"Io, barbiere di Montanelli Lui mi insegnò ad ascoltare"

Il libro «Le mani tra i capelli» di Vincenzo Russo pieno di aneddoti: «Mi regalò una macchina da scrivere gialla»

"Io, barbiere di Montanelli Lui mi insegnò ad ascoltare"

I fratellini Moratti seduti sul seggiolone a forma di cavallo del negozio di corso Vittorio Emanuele, Indro Montanelli impettito sulla sua poltrona nello studio di via Gaetano Negri numero 4, Giovanni Spadolini nel negozio di Santa Maria Segreta.

Cosa hanno in comune questi personaggi? Una mantella bianca da barbiere legata intorno al collo, e i loro capelli caddero sotto le forbici di Vincenzo Russo, Figaro di qualità mondiale, avendo vinto il campionato del mondo per l'acconciatura maschile, che dagli anni '60 si è preso cura della forma di molte teste importanti di Milano, arrivando da Cerignola in Puglia.

«Quando avevo il negozio in via Gaetano Negri 10, al piano terra, Indro Montanelli non veniva mai, voleva che fossi io ad andare da lui. Erano gli anni difficili delle contestazioni politiche e temeva che potessimo essere in pericolo. Invece, quando aprii in Santa Maria Segreta, al primo piano, arrivava ogni settimana e si faceva fare le mani, i piedi e altre applicazioni di estetica e di relax». Forse i giornalisti, sia quelli del Giornale che quelli del Corriere della Sera, sono stati i più affezionati clienti di Vincenzo Russo, che è uscito con un libro, «Le mani tra i capelli. E un taglio scolpito a rasoio per la vittoria mondiale» (Ed. Insieme), un'edizione con racconti, brevi aneddoti e molte fotografie. Scrive Vincenzo Russo: «Conoscevo il Figaro Liso di fama. L'8 gennaio 1958 iniziai la mia esperienza nel più bel salone di parrucchiere al mondo. Eravamo in venti lavoranti: quattro manicure, un pedicure, un lustrascarpe e il nostro massaggiatore Doria, che annoverava tra i suoi clienti il pugile Duilio Loi, Scortichini e tanti altri. Tra i clienti si alternavano Leopoldo Pirelli, Angelo Moratti, Allodi, Giorgio Falk, Angelo Vicari, l'allora prefetto di Milano».

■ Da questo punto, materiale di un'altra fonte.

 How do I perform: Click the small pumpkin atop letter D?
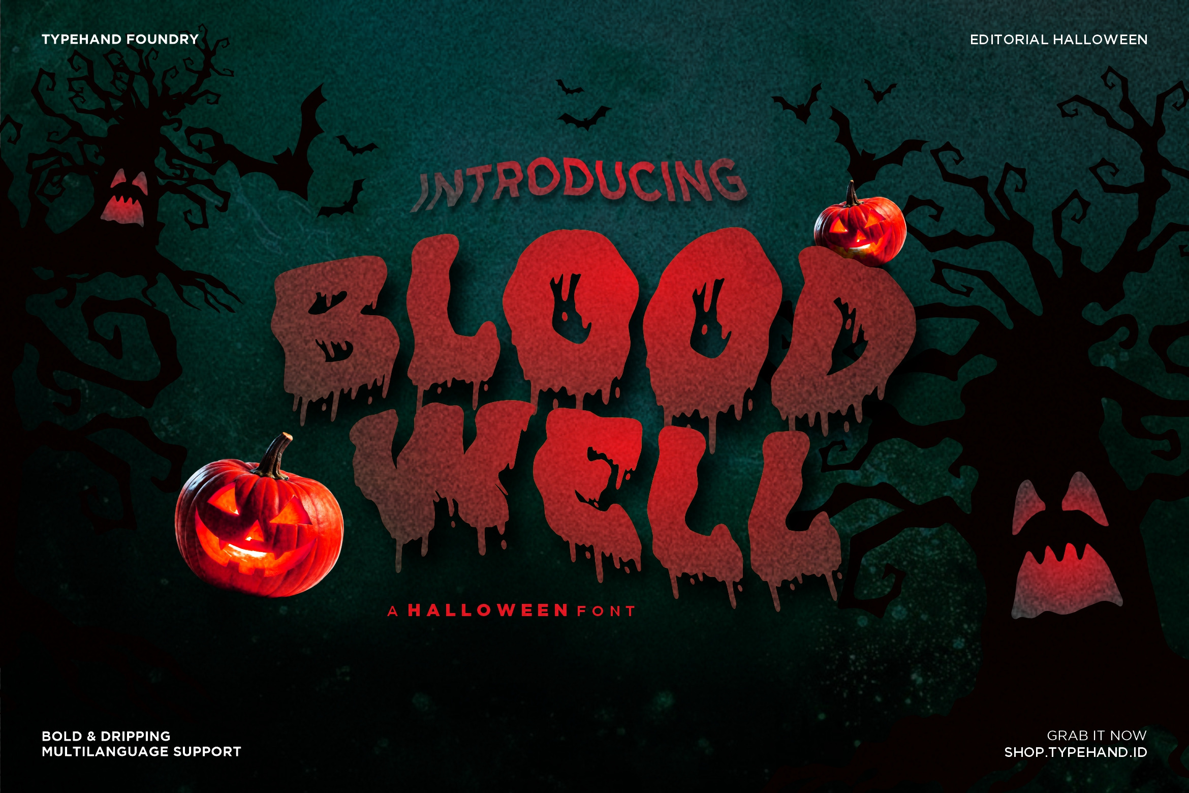[860, 224]
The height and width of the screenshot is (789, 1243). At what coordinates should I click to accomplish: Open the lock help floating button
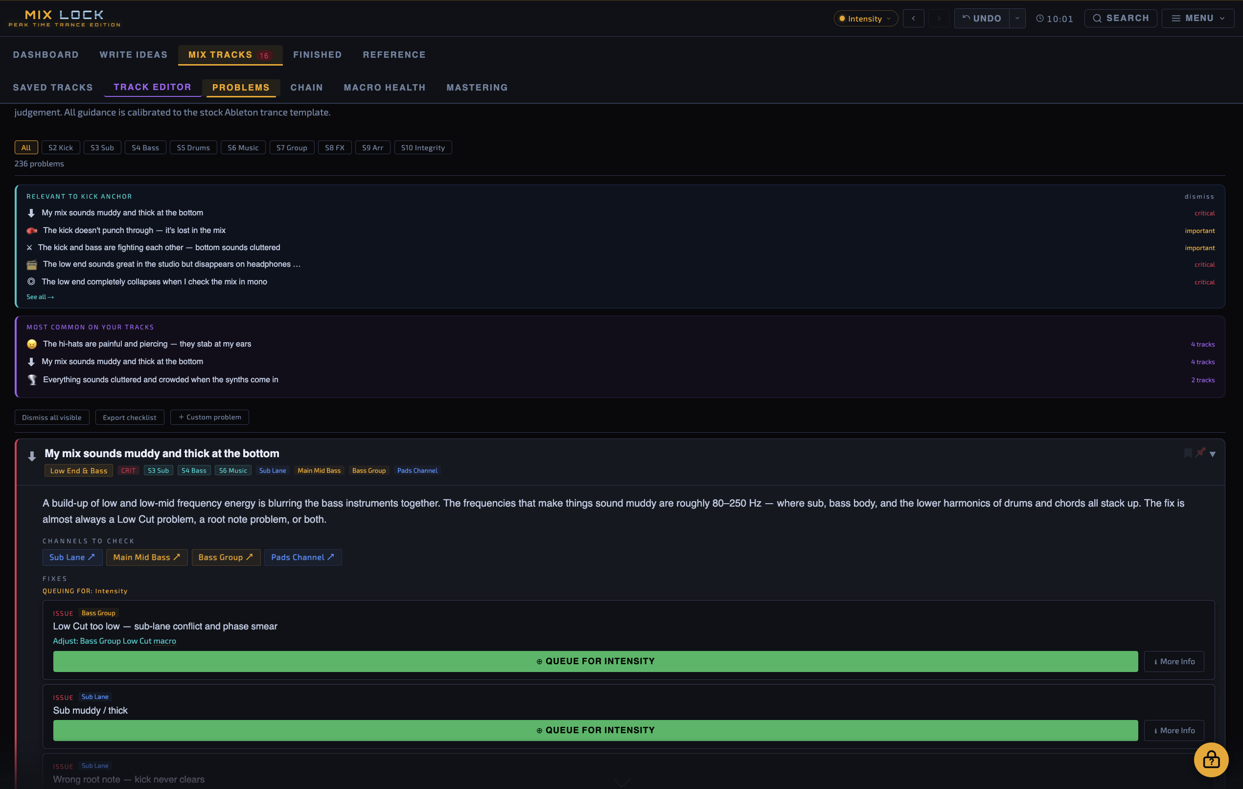click(x=1210, y=760)
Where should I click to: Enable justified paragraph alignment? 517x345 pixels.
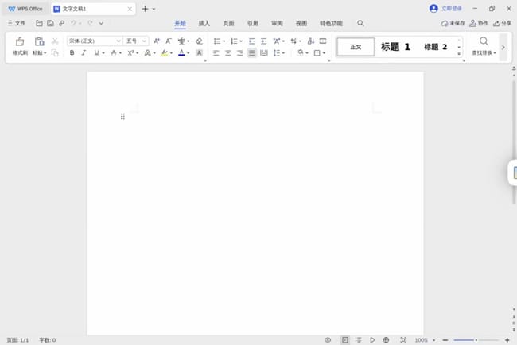[x=252, y=53]
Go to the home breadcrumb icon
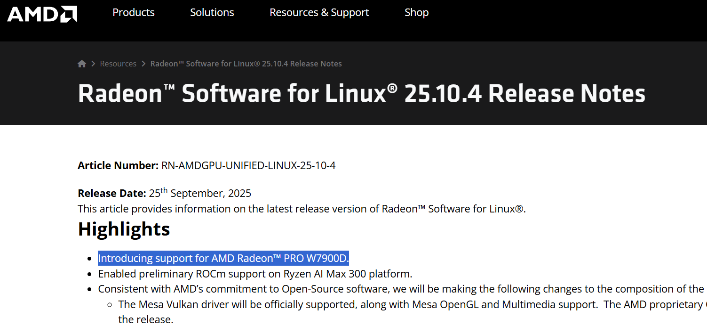Image resolution: width=707 pixels, height=326 pixels. coord(82,64)
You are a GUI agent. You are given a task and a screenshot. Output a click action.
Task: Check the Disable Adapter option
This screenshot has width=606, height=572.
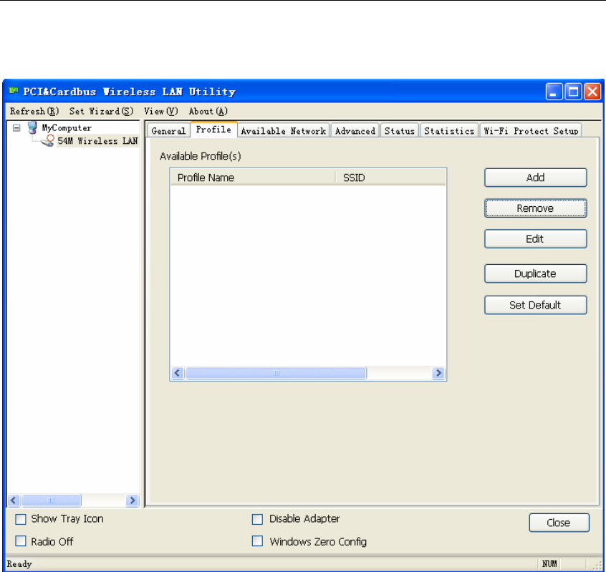tap(258, 519)
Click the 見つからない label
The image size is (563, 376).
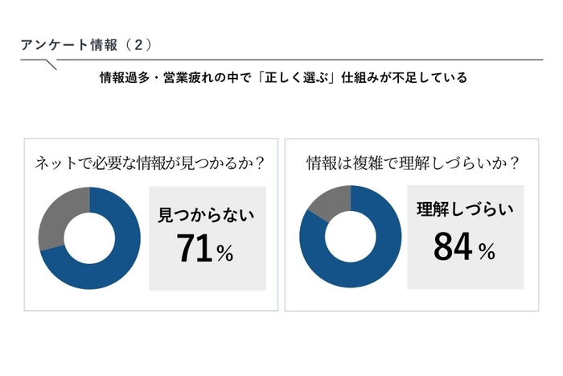[206, 214]
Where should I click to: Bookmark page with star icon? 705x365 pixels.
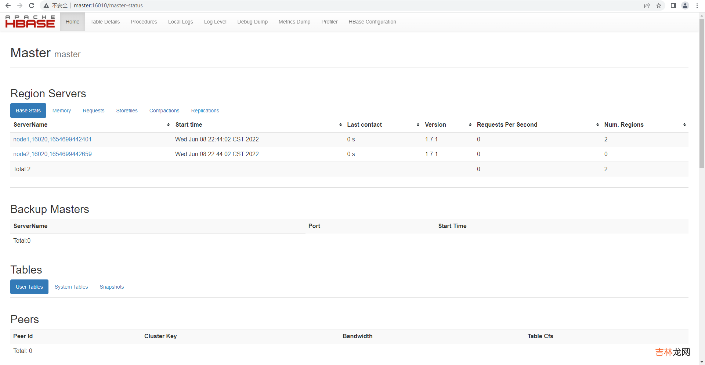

Sono 173 pagine con immagini di molte attestazioni, compreso l'Ambrogino d'Oro. «Ho un rammarico - dice Russo -. Per molto tempo Paolo Granzotto cercò di convincermi a scrivere un volume di ricordi. Non mi decidevo mai. Mi spiace che il libro sia uscito adesso che lui non c'è più. Dei giornalisti ho ricordi molto interessati, vivi, soprattutto di Montanelli. Conservo sempre due doni che mi fece: una macchina da scrivere gialla e un suo bastone da passeggio». Un tempo teneva in una valigia tutti gli articoli che gli avevano dedicato, ma una mareggiata in Puglia, sua terra d'origine, glieli ha portati via, lasciandogli un grande vuoto. Tutta la vita di via Negri è finita in fondo al mare, come i relitti esistiti un tempo, quando la vita di tanta gente andava a gonfie vele, e ora riposano insieme alle persone che se ne sono andate.

«Montanelli parlava molto poco. Un giorno incontrò mio padre, che faceva il contadino. Gli prese le mani, forti, nodose, piene di calli, e disse che quelle erano mani che avevano lavorato, non le nostre. Quando gli tagliavo i capelli mi diceva: cerca sempre di parlare il meno possibile. Ascolta, e poi quando hai ascoltato, conta fino a tre e continua a fare silenzio, perché chi parla non impara, impara solo chi ascolta. Mi ricordo che Spadolini andava a trovarlo il sabato pomeriggio. Una volta Spadolini mi chiese di candidarmi ma gli risposi negativamente.

Non ho mai pensato di fare politica, ho sempre amato il mio mestiere e adesso che ho ottant'anni, non avendo più un negozio mio, passo il tempo in quello di mio figlio Raffaele, in via Meda, perché l'aria del negozio continua ad essere il mio profumo preferito».